"Can't Take the Pressure?": Examining the Challenges of Blood Pressure
Estimation via Pulse Wave Analysis
- URL: http://arxiv.org/abs/2304.14916v1
- Date: Sun, 23 Apr 2023 20:15:09 GMT
- Title: "Can't Take the Pressure?": Examining the Challenges of Blood Pressure
Estimation via Pulse Wave Analysis
- Authors: Suril Mehta, Nipun Kwatra, Mohit Jain, Daniel McDuff
- Abstract summary: We analyze the task of predicting blood pressure from PPG pulse wave analysis.
We propose a set of tools to help determine if the input signal in question is indeed a good predictor of the desired label.
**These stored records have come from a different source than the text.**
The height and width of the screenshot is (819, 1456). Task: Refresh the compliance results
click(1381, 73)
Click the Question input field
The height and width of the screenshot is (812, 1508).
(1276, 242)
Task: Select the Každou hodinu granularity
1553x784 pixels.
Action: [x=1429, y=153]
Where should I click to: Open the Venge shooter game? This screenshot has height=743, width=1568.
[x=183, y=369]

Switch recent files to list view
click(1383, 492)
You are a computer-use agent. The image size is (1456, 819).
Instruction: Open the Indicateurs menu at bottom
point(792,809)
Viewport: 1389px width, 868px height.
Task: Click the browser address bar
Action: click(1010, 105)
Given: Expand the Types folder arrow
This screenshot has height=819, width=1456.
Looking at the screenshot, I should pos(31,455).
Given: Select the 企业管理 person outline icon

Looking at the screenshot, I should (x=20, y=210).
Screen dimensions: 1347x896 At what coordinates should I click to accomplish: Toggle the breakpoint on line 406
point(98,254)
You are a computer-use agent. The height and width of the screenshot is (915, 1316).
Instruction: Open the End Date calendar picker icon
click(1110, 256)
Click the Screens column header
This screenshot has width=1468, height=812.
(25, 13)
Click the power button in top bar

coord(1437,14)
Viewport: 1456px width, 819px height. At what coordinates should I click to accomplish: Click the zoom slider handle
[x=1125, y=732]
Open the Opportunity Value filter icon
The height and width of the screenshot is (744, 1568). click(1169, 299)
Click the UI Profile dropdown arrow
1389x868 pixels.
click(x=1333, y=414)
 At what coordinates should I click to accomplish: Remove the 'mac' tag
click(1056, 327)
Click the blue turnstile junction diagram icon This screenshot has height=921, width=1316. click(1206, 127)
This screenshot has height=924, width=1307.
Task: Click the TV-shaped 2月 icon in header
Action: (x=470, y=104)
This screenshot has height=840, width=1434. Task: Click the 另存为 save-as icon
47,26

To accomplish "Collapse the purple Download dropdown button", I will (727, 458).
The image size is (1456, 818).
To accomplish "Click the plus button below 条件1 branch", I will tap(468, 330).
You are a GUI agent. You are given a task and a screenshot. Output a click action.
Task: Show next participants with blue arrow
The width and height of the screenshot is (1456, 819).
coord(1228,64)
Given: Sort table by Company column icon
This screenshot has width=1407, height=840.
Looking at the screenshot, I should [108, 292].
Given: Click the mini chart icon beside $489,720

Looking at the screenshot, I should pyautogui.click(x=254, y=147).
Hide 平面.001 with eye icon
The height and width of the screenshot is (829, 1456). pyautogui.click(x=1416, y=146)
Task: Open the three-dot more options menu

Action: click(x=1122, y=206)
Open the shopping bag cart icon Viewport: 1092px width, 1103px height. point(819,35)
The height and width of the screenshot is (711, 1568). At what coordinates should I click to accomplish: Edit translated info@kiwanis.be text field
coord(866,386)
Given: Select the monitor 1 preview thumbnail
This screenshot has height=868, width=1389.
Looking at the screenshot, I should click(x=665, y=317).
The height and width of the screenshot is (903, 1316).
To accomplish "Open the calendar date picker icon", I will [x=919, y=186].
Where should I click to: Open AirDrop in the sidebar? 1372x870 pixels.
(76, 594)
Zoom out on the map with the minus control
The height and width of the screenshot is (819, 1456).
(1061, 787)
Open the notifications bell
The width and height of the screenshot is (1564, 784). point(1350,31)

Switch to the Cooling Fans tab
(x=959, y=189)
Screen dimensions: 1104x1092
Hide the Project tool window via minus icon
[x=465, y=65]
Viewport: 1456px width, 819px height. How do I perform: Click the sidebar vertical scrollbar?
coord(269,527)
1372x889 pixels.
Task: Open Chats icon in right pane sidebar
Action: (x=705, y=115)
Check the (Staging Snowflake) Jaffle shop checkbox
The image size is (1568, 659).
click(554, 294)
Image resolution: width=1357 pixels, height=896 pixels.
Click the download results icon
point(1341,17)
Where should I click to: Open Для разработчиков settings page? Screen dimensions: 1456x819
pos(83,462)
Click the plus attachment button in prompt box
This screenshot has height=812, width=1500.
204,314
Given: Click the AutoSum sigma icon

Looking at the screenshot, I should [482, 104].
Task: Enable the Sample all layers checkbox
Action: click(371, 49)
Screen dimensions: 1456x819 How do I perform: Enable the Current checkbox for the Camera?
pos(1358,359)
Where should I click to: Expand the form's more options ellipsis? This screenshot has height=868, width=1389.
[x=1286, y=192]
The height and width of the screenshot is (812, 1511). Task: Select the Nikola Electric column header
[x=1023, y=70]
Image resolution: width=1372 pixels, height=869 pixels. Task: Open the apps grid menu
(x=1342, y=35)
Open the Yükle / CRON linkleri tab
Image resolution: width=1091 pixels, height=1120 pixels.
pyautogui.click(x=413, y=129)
- Score: 12.720627271774216
- License: http://creativecommons.org/licenses/by-nc-sa/4.0/
- Abstract: The use of observed wearable sensor data (e.g., photoplethysmograms [PPG]) to
infer health measures (e.g., glucose level or blood pressure) is a very active
area of research. Such technology can have a significant impact on health
screening, chronic disease management and remote monitoring. A common approach
is to collect sensor data and corresponding labels from a clinical grade device
(e.g., blood pressure cuff), and train deep learning models to map one to the
other. Although well intentioned, this approach often ignores a principled
analysis of whether the input sensor data has enough information to predict the
desired metric. We analyze the task of predicting blood pressure from PPG pulse
wave analysis. Our review of the prior work reveals that many papers fall prey
data leakage, and unrealistic constraints on the task and the preprocessing
steps. We propose a set of tools to help determine if the input signal in
question (e.g., PPG) is indeed a good predictor of the desired label (e.g.,
blood pressure). Using our proposed tools, we have found that blood pressure
prediction using PPG has a high multi-valued mapping factor of 33.2% and low
mutual information of 9.8%. In comparison, heart rate prediction using PPG, a
well-established task, has a very low multi-valued mapping factor of 0.75% and
high mutual information of 87.7%. We argue that these results provide a more
realistic representation of the current progress towards to goal of wearable
blood pressure measurement via PPG pulse wave analysis.